Sunday, January 6, 2013

Poetry Pressure

For some reason (perhaps because I am neurotic), I've been meditating on a conversation I had about five years ago with an older gentleman concerning poetry. The conversation went something like this:

Gentleman: I looked at that poetry site of yours.
Me: Oh, yeah?
Gentleman: I didn't get it.
Me: Oh. Um, okay.
Gentleman: What makes a poem, anyway? Shouldn't they rhyme?
Me: Um [flustered], well, you see...

What followed was my embarrassing attempt to define poetry, stuff about line breaks and rhythm, about how a poem is like a photograph or painting, how it should paint a picture or evoke an emotion, how grammar is not so important, how rhyming poems suck. What I should have said is:

Me: There's nothing to get. It either resonates with you or doesn't. Maybe you should read some other types of poems before writing poetry off forever. Or not. Whatever feels right to you.

This hole "pin a poem down like a wiggling pig" thing frustrates me. If you've studied poetry, you know about styles and forms and techniques. You can recognize good writing from bad. But you should also know that in the end, what matters most is your reaction and tastes. Personally, I loathe experimental poetry, can't stand weird indentations that play with the visual spacing on the page, dislike anything seeking shock value or vulgarity, am not so cool with rhyme. These are my preferences. If I only read the stuff I don't like, I wouldn't get poetry either. Nobody likes every novel they read.

So, broaden your poetry horizons. Stop putting pressure on yourself to analyze a poem or stuff it into some academic box. You'll find there's a lot of stuff to like.

Tuesday, January 1, 2013

Resolutions 2013

Happy New Year! You know what that means. Resolution time. This year, one of my many goals is to read a poem every single day. 365 poems in 2013, at the least. This may seem like a ridiculously easy goal. Don't underestimate the power of laziness. Although I subscribe to two poem-a-day emails, my favorites tool-bar is a row of poetry websites that are only a click away, and my house is littered with old and new poetry books, I go days, sometimes weeks, without reading poetry. Just because you love something doesn't make you faithful. Loyalty requires hard work and determination.

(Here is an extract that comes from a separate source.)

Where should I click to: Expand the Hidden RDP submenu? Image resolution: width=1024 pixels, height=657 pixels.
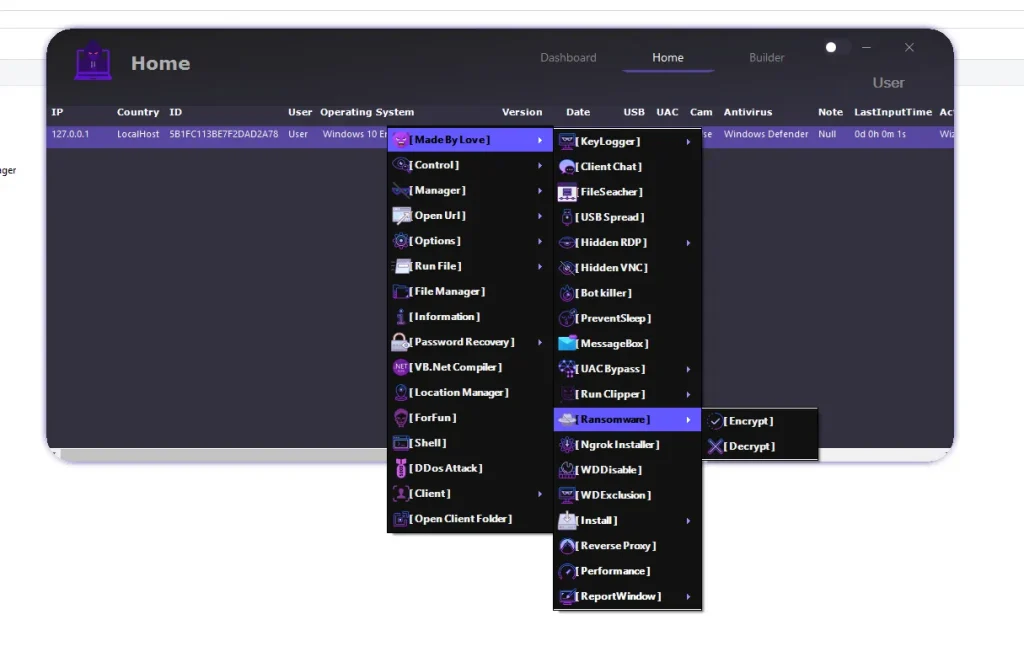click(608, 242)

Sometimes I sit down with a poetry book and read it cover to cover, like a greedy child hording candy bars. The satisfaction is short-lived. I feel real good for an hour or so, and then I can't remember the pleasure of what I just shoved into my body. I don't savor things. Maybe my resolution should be to savor every part of my life, and maybe I'll work on that. For now, let's focus on poetry. Not only will I read at least a poem a day, but I'll actually ponder the poem without rushing, without just thinking Oh, that sounds lovely; I wish I had time to think about what it means.

Today is Day 1. Wish me luck. My bookmark tells me we're beginning our journey with "After Apple Picking" by Robert Frost. Beginning anything with Mr. Frost is the way to go, methinks.